Although the company is clearly trying to distance themselves from comparisons to Megaupload, Swiss-based RapidShare made much the same point in a recent TorrentFreak interview. The file-hoster said that it would always respect customer privacy by never looking through their files without permission. Earlier this month, the EU Court effectively banned the practice after music rights group SABAM failed in its bid to force social networking site Netlog to proactively scan uploaded user files for infringement.
It’s not unusual for huge figures to be punted around in copyright infringement cases and in this one in particular Megaupload is accused of costing copyright holders half a billion US dollars. That figure has been repeated dozens of times but according to Dotcom, it’s just the tip of the iceberg.
“If you read the indictment and if you hear what the Prosecution has said in court, at least $500 million of damage were just music files and just within a two-week time period. So they are actually talking about $13 billion US damage within a year just for music downloads. The entire US music industry is less than $20 billion,” he explained.
So, with all of the file-hosting services out to choose from, why would the authorities single out Megaupload? We discussed this with Dotcom on Monday and in common with the Campbell interview, the name Mediafire came up.
Mediafire is a huge file-hosting operation – in July 2011 they were clocking up 34 million unique monthly visitors, just 3 million behind Megaupload. In the previous month, the term “mediafire” was even partially censored by Google as being a piracy-related term. There can be little doubt that either Hollywood or the recording labels asked Google to take this action.
But of course what Mediafire doesn’t have is the imagery generated by a figurehead like Dotcom, and if there’s one thing that Hollywood is all about after money, it’s image – and Dotcom believes he presents their perfect arch-enemy character.
“I’m an easy target.

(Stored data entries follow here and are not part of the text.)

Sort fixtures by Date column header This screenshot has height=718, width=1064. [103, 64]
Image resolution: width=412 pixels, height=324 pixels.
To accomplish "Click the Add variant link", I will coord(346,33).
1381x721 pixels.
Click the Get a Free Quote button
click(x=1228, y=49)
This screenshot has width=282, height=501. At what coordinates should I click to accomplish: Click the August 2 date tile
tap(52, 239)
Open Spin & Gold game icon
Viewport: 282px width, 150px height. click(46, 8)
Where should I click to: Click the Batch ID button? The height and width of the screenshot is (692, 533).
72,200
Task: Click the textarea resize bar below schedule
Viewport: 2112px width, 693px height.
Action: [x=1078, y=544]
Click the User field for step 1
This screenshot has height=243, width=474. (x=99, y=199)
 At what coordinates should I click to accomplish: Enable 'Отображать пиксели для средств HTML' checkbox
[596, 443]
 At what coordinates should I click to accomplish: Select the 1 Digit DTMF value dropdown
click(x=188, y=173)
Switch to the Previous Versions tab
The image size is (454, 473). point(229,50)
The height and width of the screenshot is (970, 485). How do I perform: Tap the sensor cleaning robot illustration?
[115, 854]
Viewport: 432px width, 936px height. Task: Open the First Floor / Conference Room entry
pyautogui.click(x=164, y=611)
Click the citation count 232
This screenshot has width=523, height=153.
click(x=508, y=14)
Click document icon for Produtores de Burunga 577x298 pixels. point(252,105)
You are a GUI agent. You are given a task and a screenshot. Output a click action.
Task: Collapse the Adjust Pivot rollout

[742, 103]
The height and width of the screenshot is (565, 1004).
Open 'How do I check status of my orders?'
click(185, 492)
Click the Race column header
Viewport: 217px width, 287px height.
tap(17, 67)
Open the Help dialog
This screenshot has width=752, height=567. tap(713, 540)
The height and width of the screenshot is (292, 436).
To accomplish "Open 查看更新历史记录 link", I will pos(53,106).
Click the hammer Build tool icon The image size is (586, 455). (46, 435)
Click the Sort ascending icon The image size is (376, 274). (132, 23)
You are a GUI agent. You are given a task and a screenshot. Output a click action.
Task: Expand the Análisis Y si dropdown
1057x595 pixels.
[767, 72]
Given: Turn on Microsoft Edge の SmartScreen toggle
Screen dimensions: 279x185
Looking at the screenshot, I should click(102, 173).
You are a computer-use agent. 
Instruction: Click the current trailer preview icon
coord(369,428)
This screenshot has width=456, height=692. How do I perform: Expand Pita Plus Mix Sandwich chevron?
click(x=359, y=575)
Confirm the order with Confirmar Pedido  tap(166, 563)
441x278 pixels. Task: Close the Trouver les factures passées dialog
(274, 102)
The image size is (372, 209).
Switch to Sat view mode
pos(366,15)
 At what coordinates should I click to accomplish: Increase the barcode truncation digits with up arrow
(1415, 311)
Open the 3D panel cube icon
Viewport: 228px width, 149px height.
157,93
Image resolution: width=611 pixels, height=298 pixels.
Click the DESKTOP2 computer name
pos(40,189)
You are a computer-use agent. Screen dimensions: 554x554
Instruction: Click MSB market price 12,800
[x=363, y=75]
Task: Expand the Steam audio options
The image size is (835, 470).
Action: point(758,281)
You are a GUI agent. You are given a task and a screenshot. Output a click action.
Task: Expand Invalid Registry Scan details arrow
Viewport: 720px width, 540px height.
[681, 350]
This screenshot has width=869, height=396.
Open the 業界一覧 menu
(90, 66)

My flamboyance, my history as a hacker, you know, I’m not American, I’m living somewhere in New Zealand around the world. I have funny number plates on my cars, you know, I’m an easy target,” he told 3news.
“I’m not Google. I don’t have 50 billion dollars in my account and right now I’ve not a penny on my account. All my lawyers currently are basically working without a penny and they are all still on board and all still doing their job because what they see here is unfair, is unreasonable and is not justice.”
But when one cuts through all the drama of the past couple of months and even with the demise of Megaupload, a service painted as the worst of the worst by Hollywood and the authorities, piracy has not gone away. Despite everything it continues and Dotcom believes the reasons for that are obvious – it’s a service issue, with regional time delays providing a prime example.
“If the business model would be one where everyone has access to this content at the same time, you know, you wouldn’t have a piracy problem. So it’s really, in my opinion, the government of the United States protecting an outdated monopolistic business model that doesn’t work anymore in the age of the internet and that’s what it all boils down to,” he explains.
Yesterday, at the behest of the US government, a court in New Zealand considering revoking Kim Dotcom’s bail. In the event that attempt failed, with the Megaupload founder continuing to insist that he’s not going to flee the country as the prosecution has suggested.
For what it’s worth, we believe Dotcom’s claim. He is full of fight, genuinely optimistic that he can win this battle, and has exciting plans for the future – none of which appear to involve hiding in a cave or befriending Hugo Chavez.
“I’m no piracy king,” he concludes. “I offered online storage and bandwidth to users and that’s it.”